Machine Learning Foundations / Module 2

Module 2 lesson

Data Is a Record of a Process

Unit ID: ML-M02-U00 Estimated active time: 20-25 minutes

Why this matters

A dataset does not appear by magic. It is created by a process.

People click buttons. Systems log events. Rules decide what is saved. Some values are missing. Some values are recorded late. Some useful facts are never recorded at all.

Before modelling, ask:

What process created this table?

If we do not understand the process, we can easily trust the wrong column.

The running example

In this module, we use learner_progress_audit_v1.csv.

It is fictional synthetic data.
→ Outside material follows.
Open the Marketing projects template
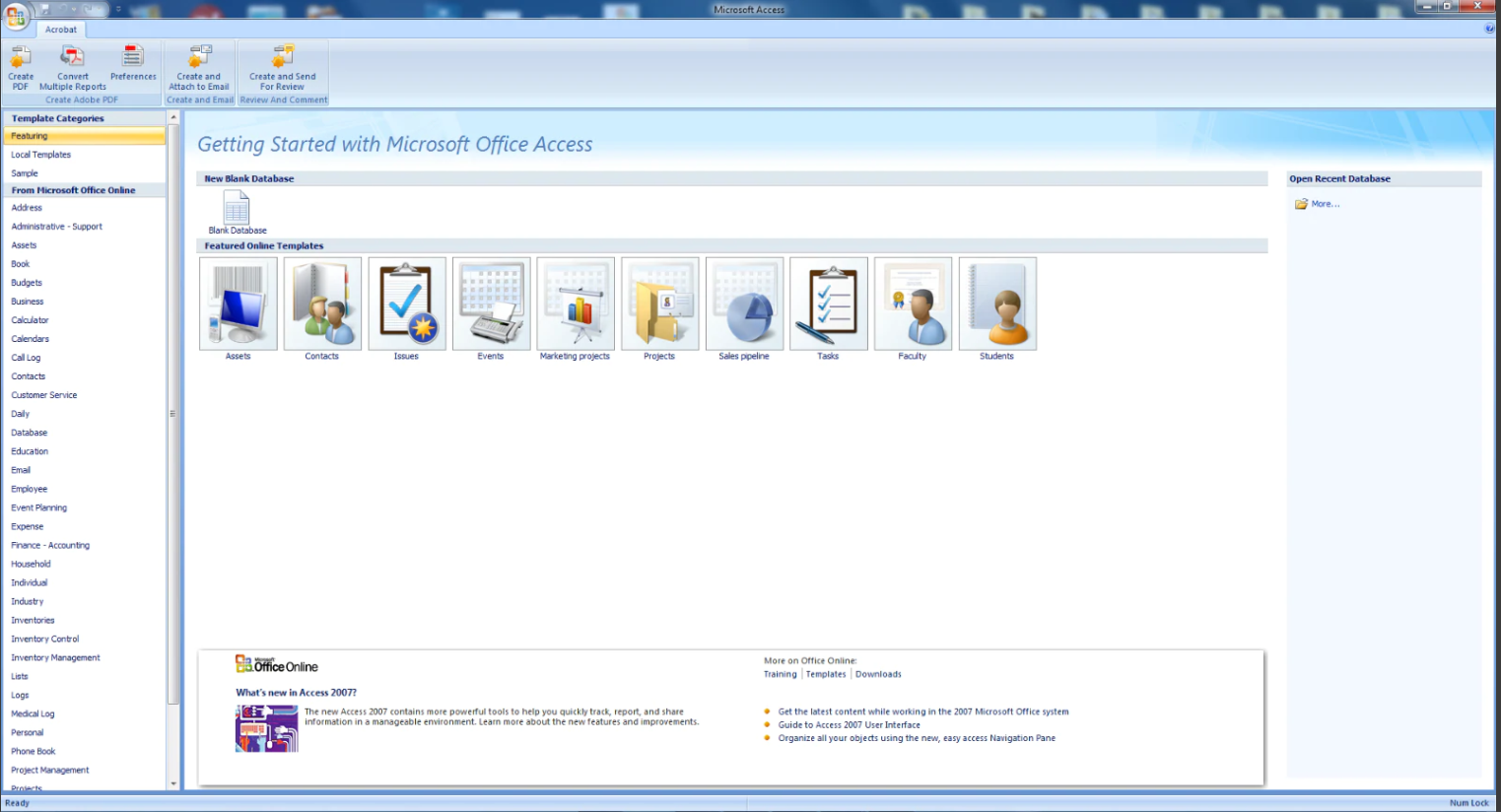The image size is (1501, 812). (x=576, y=304)
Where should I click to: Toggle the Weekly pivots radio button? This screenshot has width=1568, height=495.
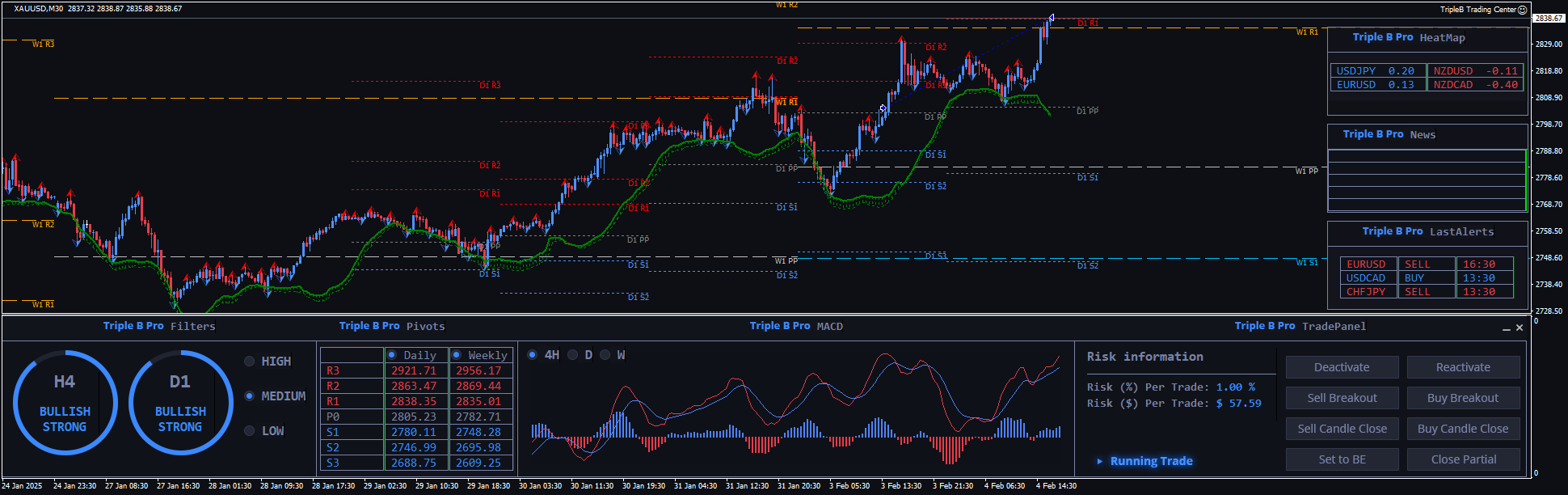point(457,355)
One row represents one learner's first attempt at Module 1.

The practical question is:

At the end of day 3, can we understand which data might help predict whether a learner completes Module 1 by day 10?

We are not training a model yet. We are inspecting the evidence.

A table has a story

A row in this dataset exists because a fictional learner started Module 1. Some columns come from activity logs by the end of day 3. Some columns come from later outcomes.

That timing matters.

If we predict at the end of day 3, we cannot use a final quiz score. The score did not exist yet.

Practice

Open the data dictionary and answer:

  • What does one row represent?
  • What is the target?
  • Which columns are recorded after the prediction time?
  • Which columns have missing values?

Takeaway

Data is a record of a process. Before modelling, understand how the table was created and when each value became available.